The American Civil Liberties Union and other organizations that challenged President Trump's earlier travel bans say the new immigration order still amounts to a "Muslim ban" even though it includes two new countries that are not Muslim-majority nations.

Immigrant rights and civil liberties groups that sued the Trump administration over the president's previous travel ban orders will seek to challenge the latest set of immigration restrictions.

In a letter filed on Friday in the US District Court for Maryland, lawyers from the American Civil Liberties Union, National Immigration Law Center, and other organizations told the judge who presided over a challenge to President Donald Trump's second travel ban order that they would be filing an updated lawsuit.

Trump's latest directive "violates the Immigration and Nationality Act and the Constitution," they wrote.

The challengers said they will also be asking for an immediate court injunction to block enforcement of the new restrictions, which Trump signed on Sept. 24 and fully go into effect on Oct. 18.

Trump's new directive — styled as a "proclamation" which carries the same legal force as an executive order — bans immigrants and many nonimmigrants from seven countries: Chad, Iran, Libya, North Korea, Somalia, Syria and Yemen. It also bans a class of Venezuelan government officials and their families traveling on certain nonimmigrant visas.

The administration said it chose those countries based on the failure of their governments to meet information-sharing requirements about immigration screening processes and travel document security. Somalia met the minimum requirements, according to administration officials, but was still included on the list because of the "threat environment" in that country.

A Justice Department spokesman said in a statement that, "The Department of Justice will continue to vigorously defend the President's inherent authority to keep this country safe."

In a change from the first two executive orders that Trump signed suspending immigration, the latest directive includes two non-Muslim-majority nations, North Korea and Venezuela. The administration also lifted travel restrictions on one country that was included in the earlier ban, Sudan. The administration has disputed that any of the president's orders on immigration, including the latest one, were rooted in anti-Muslim discrimination, but the challengers argue otherwise.

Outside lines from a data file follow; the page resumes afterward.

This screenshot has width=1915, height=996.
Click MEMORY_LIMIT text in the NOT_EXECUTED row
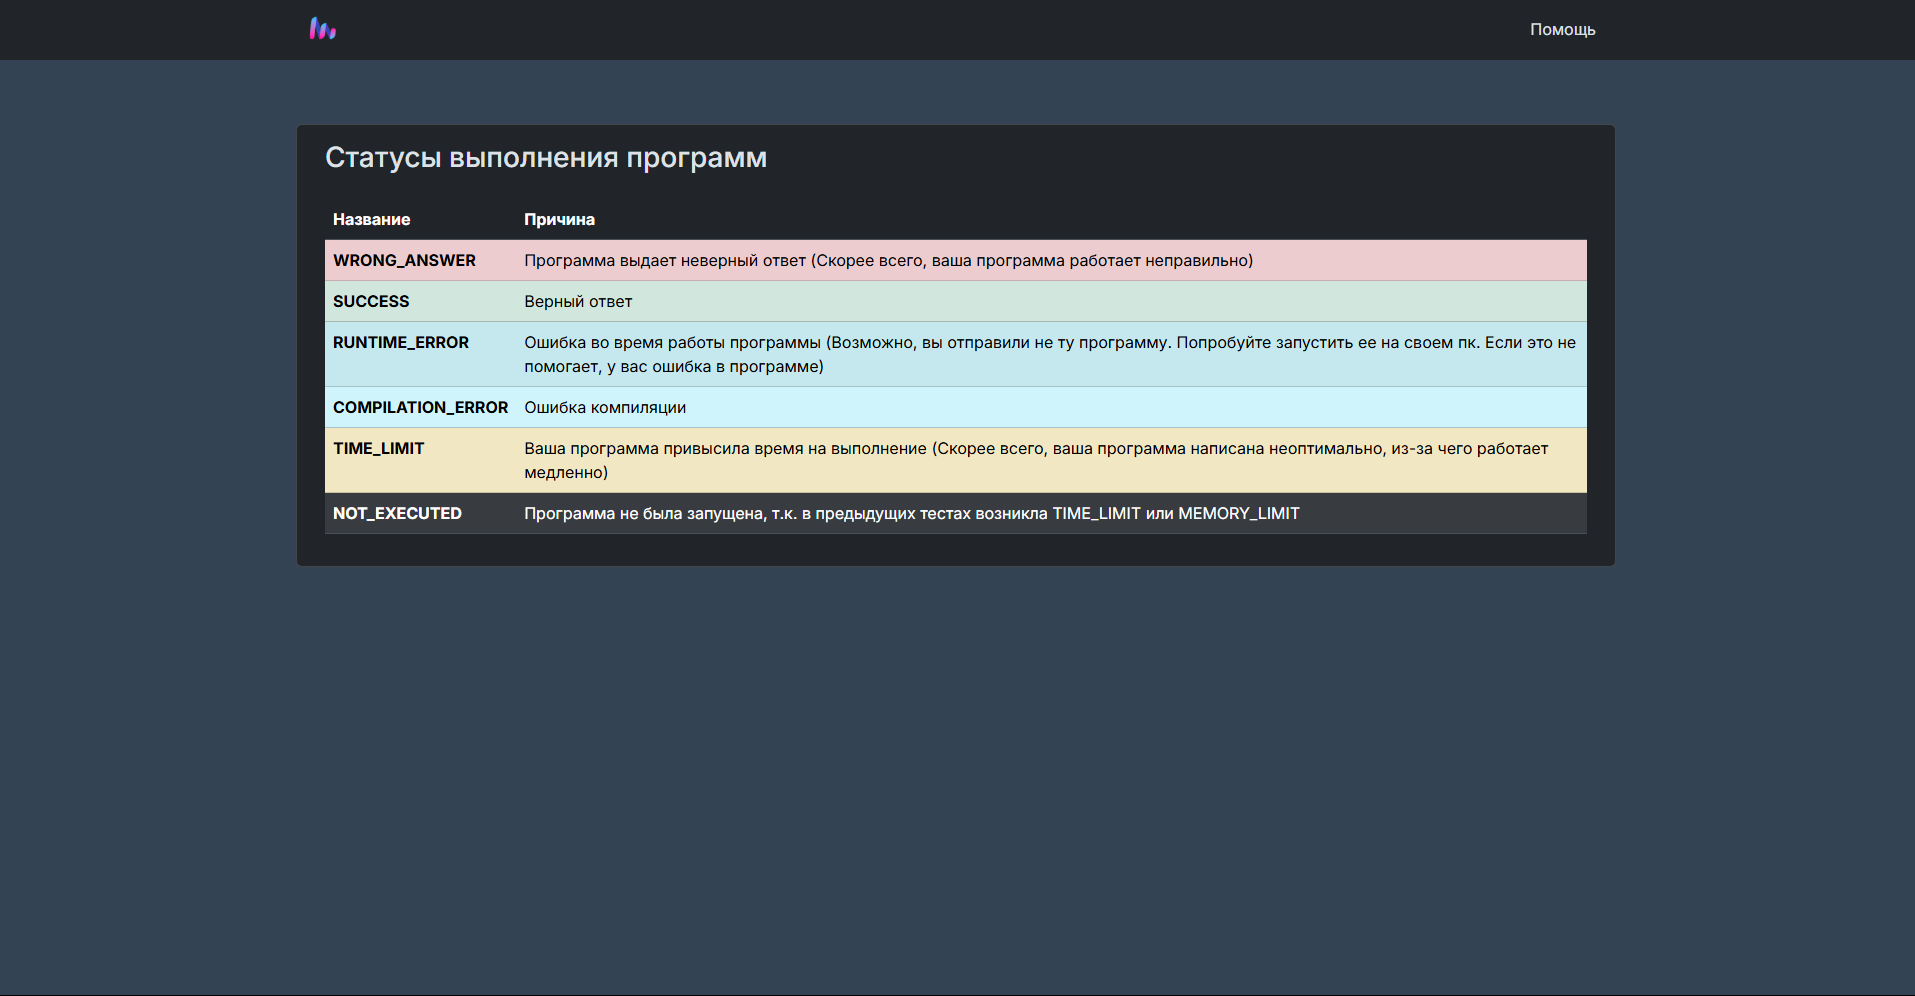(1238, 514)
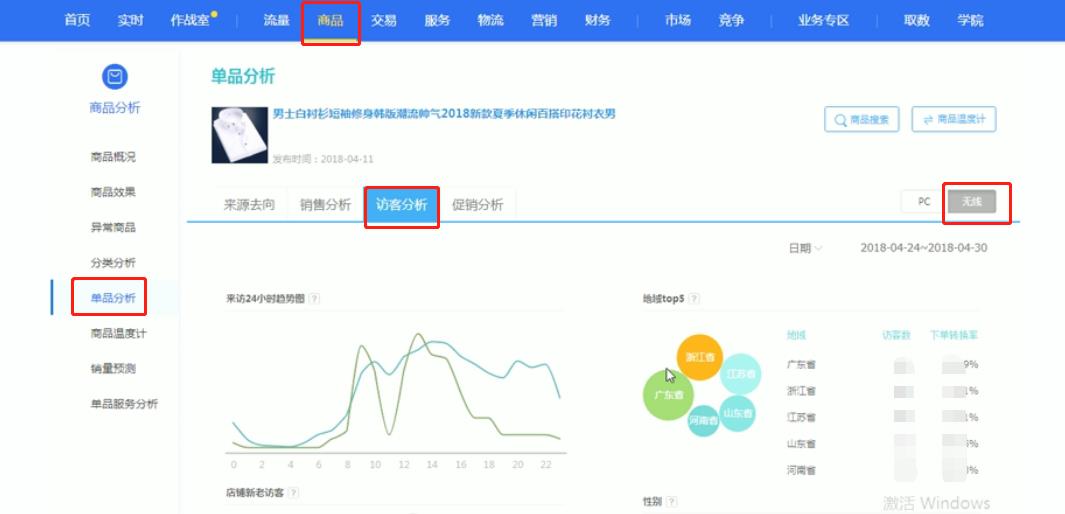Open the 交易 top navigation menu
The height and width of the screenshot is (514, 1065).
tap(383, 20)
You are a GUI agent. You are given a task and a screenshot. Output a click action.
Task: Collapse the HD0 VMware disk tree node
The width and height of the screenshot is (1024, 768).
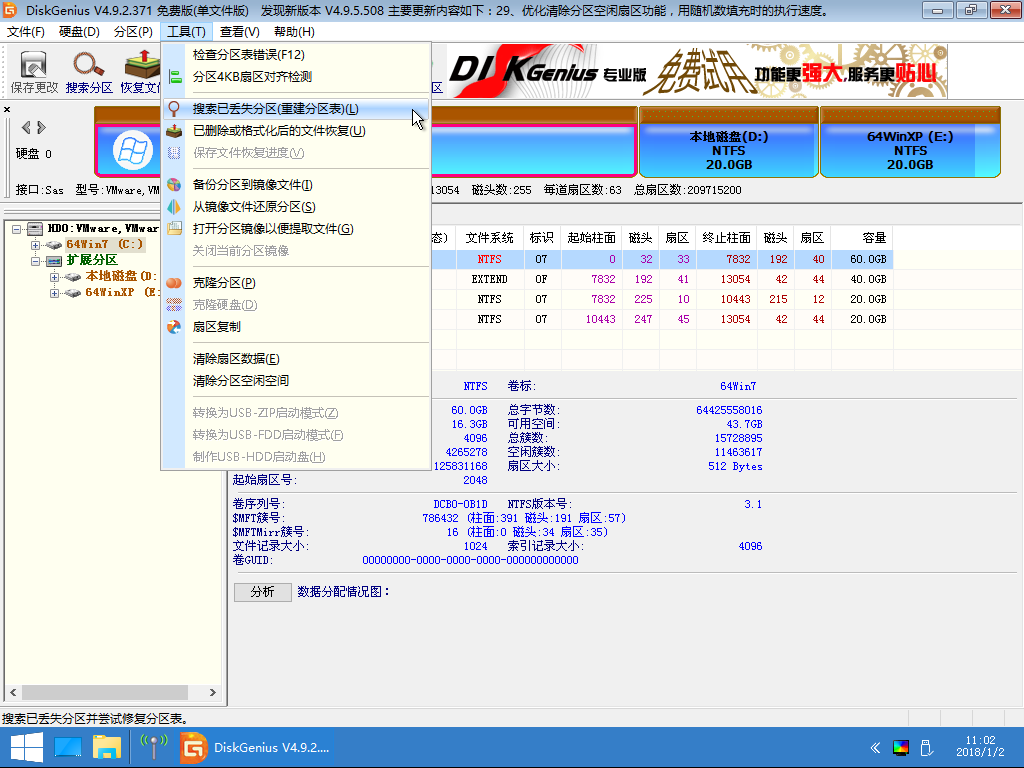point(19,229)

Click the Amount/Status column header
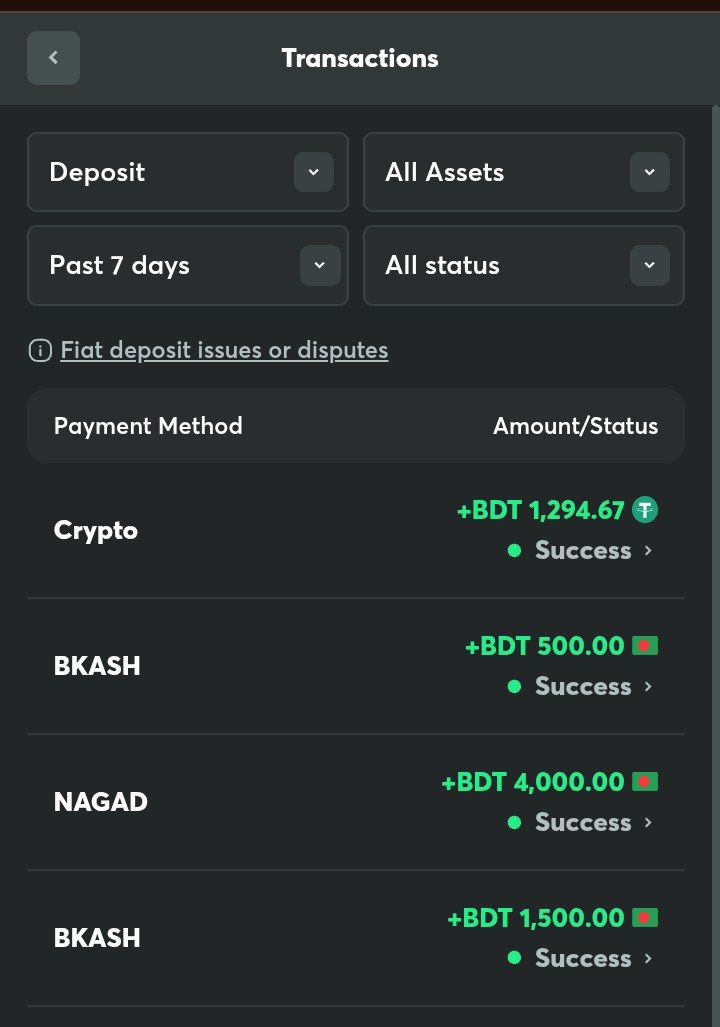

"President Trump’s newest travel ban is still a Muslim ban at its core, and it certainly engages in discrimination based on national origin, which is unlawful. Adding a few North Koreans and a tiny group of Venezuelan officials doesn’t paper over the original sin of the Muslim ban. We’ll see President Trump in court — again," ACLU executive director Anthony Romero said in a statement.

According to the letter filed by the challengers on Friday, the government doesn't object to the plaintiffs amending their earlier lawsuit to address the president's new proclamation, but will oppose the request for a preliminary injunction.